STATE OF WISCONSIN               IN COURT OF APPEALS

  DISTRICT I           

                                                                                                                       

STATE OF WISCONSIN,

 

                                                            Plaintiff-Respondent,

 

                        v.

 

GERALD A. EDSON,

 

                                                            Defendant-Appellant.

                                                                                                                      

 

 

                        APPEAL from judgments of the circuit court for Milwaukee County:  JOHN A. FRANKE, Judge.  Affirmed.

                        Before Wedemeyer, P.J., Fine and Schudson, JJ.

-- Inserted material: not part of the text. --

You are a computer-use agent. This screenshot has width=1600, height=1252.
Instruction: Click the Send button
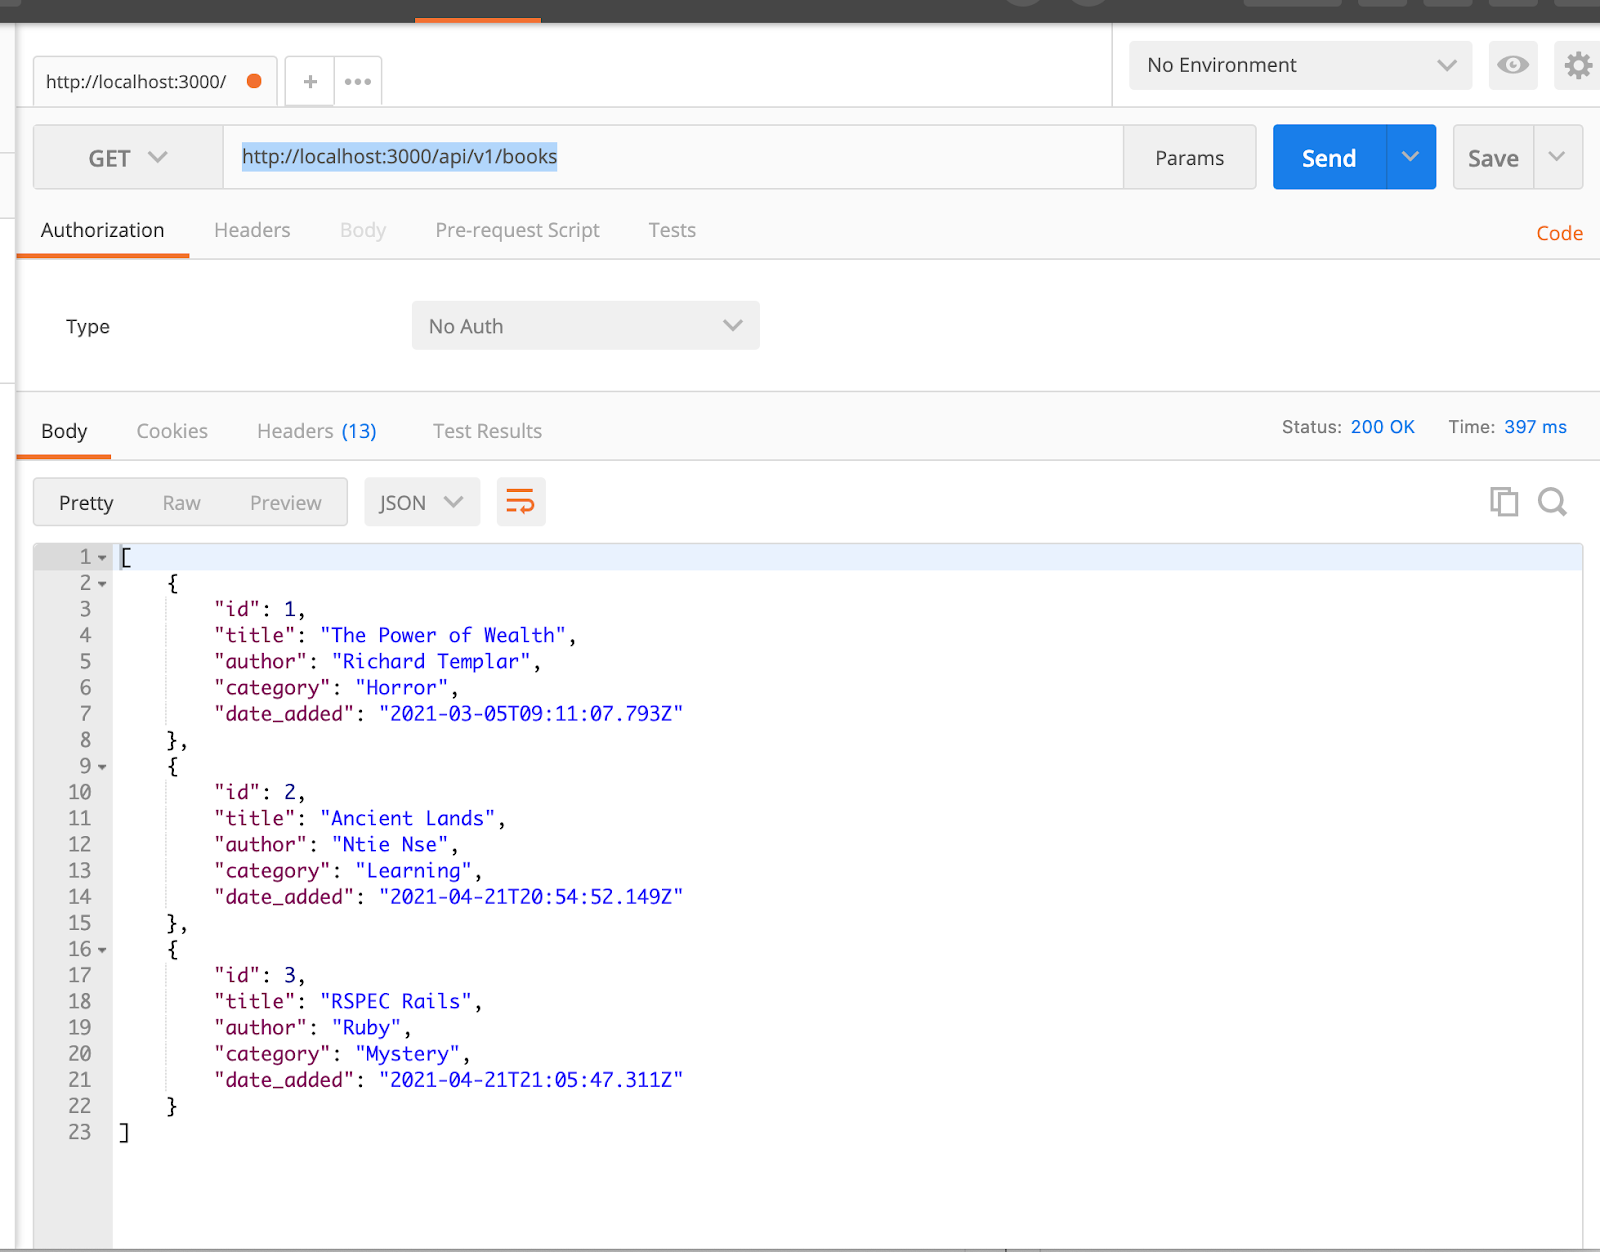[x=1328, y=157]
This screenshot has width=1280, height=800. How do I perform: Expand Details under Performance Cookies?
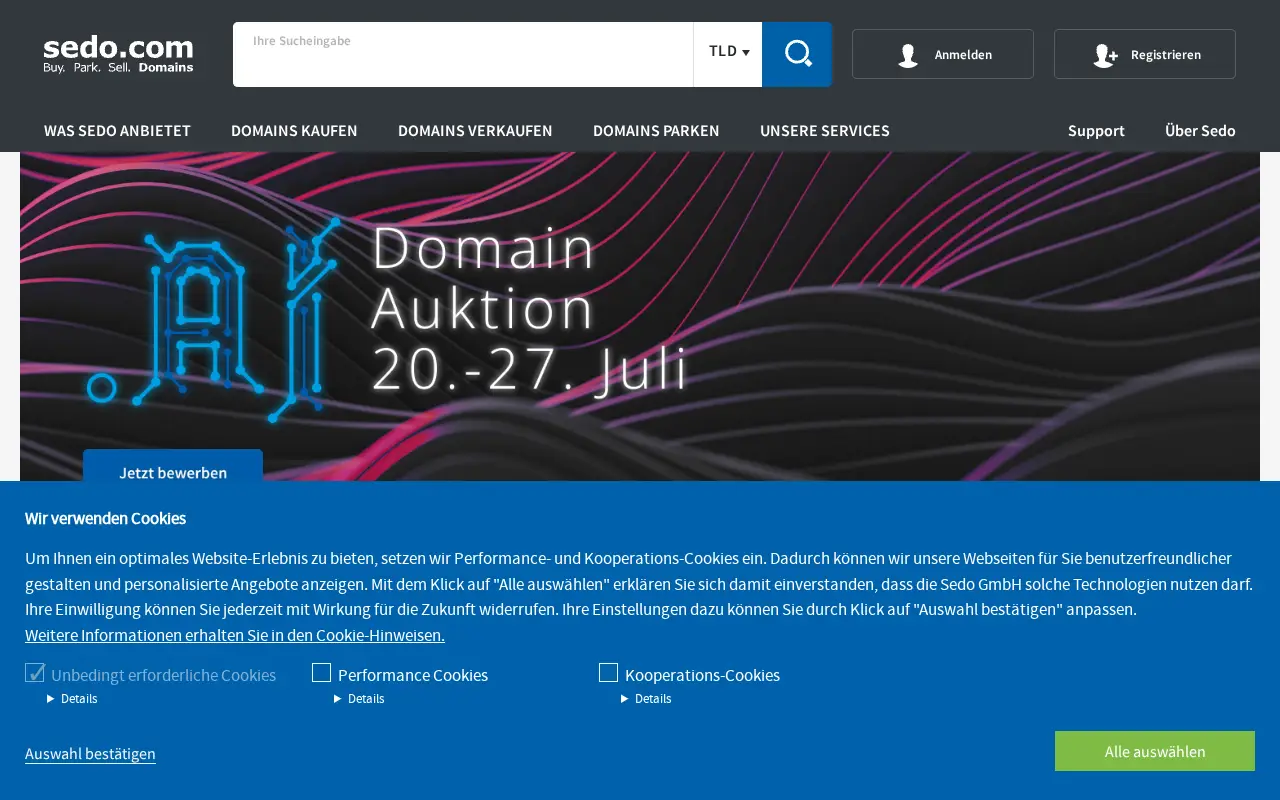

                        PER CURIAM.   Gerald A. Edson appeals from judgments of conviction in two multiple-count sexual-assault-of-a-child cases.  The first case, F‑941926, charged seven counts of first-degree sexual assault of a child.  See § 948.02(1), Stats.  The second case, F‑942539, charged four counts of first-degree sexual assault of a child and one count of second-degree sexual assault of a child.  See § 948.02(1) & (2).[1]  Edson argues that:  (1) the trial court lost jurisdiction to act in both cases when this court ordered a stay of proceedings in one of the two cases; (2) the trial court erred in denying his motion to suppress statements made to the Milwaukee Police Department; (3) his constitutional rights were violated by the police's failure to electronically record his police interview; (4) the charges were multiplicitous; (5) his request for substitution of judge was timely; and (6) his constitutional rights were violated because the case was charged in two complaints, and because the charges contained in the second case were considered during sentencing in the first case.  We affirm.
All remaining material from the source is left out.